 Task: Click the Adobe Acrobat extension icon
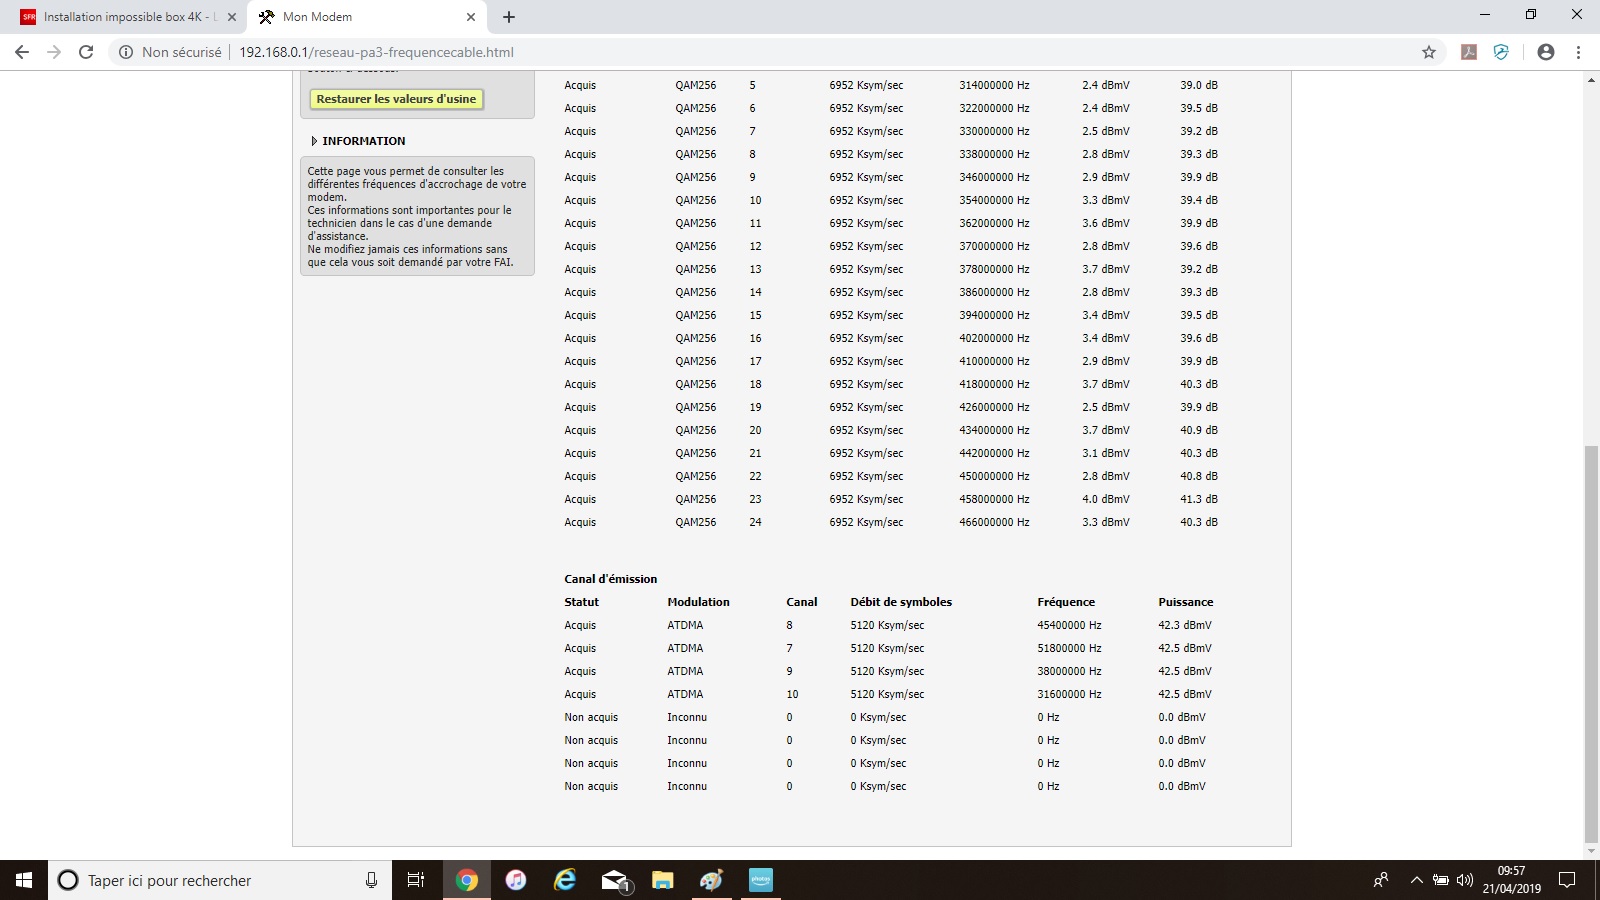[1469, 52]
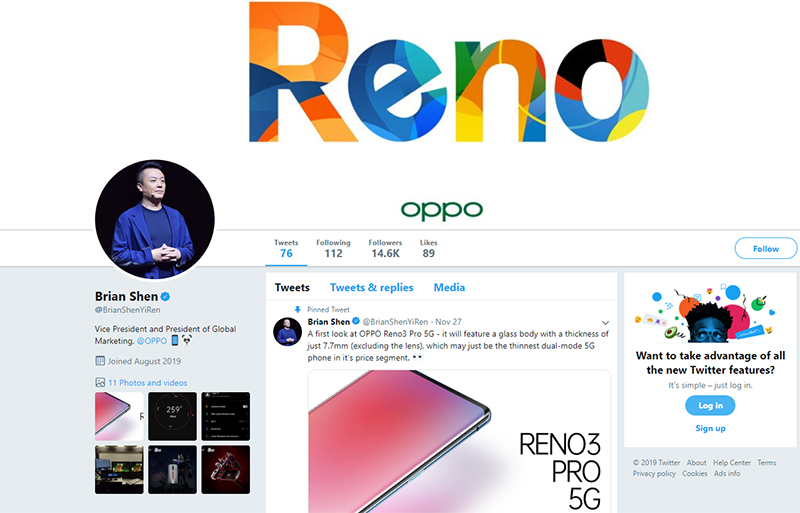Click the verified badge beside Brian Shen name
800x513 pixels.
[x=165, y=297]
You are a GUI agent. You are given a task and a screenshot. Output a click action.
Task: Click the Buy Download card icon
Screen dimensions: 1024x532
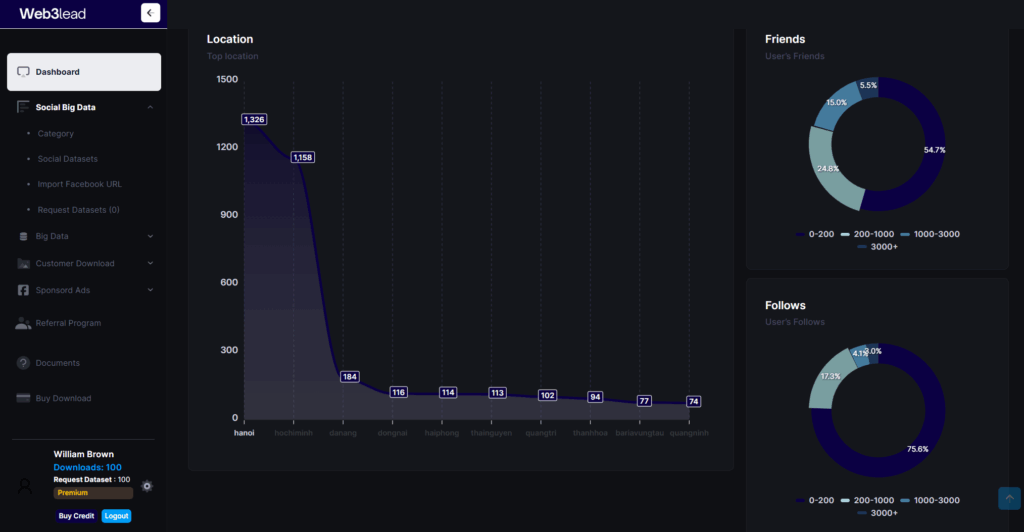[23, 398]
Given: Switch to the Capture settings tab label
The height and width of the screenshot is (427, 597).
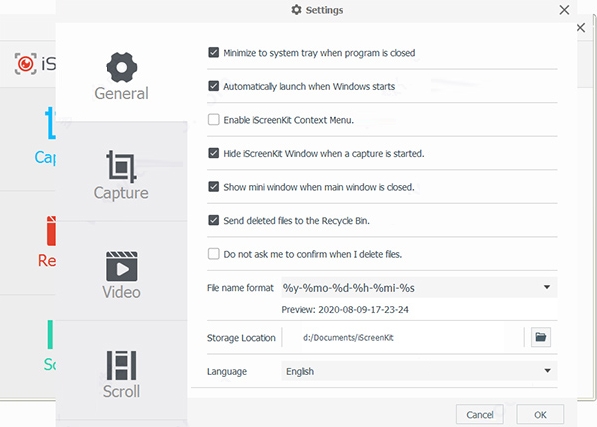Looking at the screenshot, I should click(x=121, y=193).
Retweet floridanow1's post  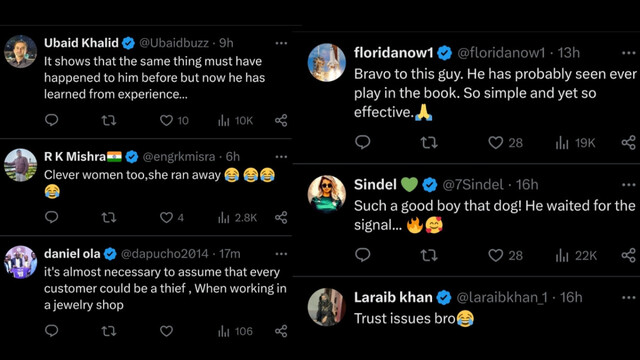429,142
___
**Exercise details**
Reproduce the opening lines of the material above exactly, ending with the line that contains "Given: Switch to". Omit every picture.

**Solution for this task**
 Task: Click the Adobe Acrobat extension icon
[1469, 52]
Click the verified badge beside Brian Shen name
800x513 pixels.
[x=165, y=297]
You are a GUI agent. You are given a task and a screenshot. Output a click action.
Task: Click the Buy Download card icon
Screen dimensions: 1024x532
[23, 398]
Given: Switch to the Capture settings tab label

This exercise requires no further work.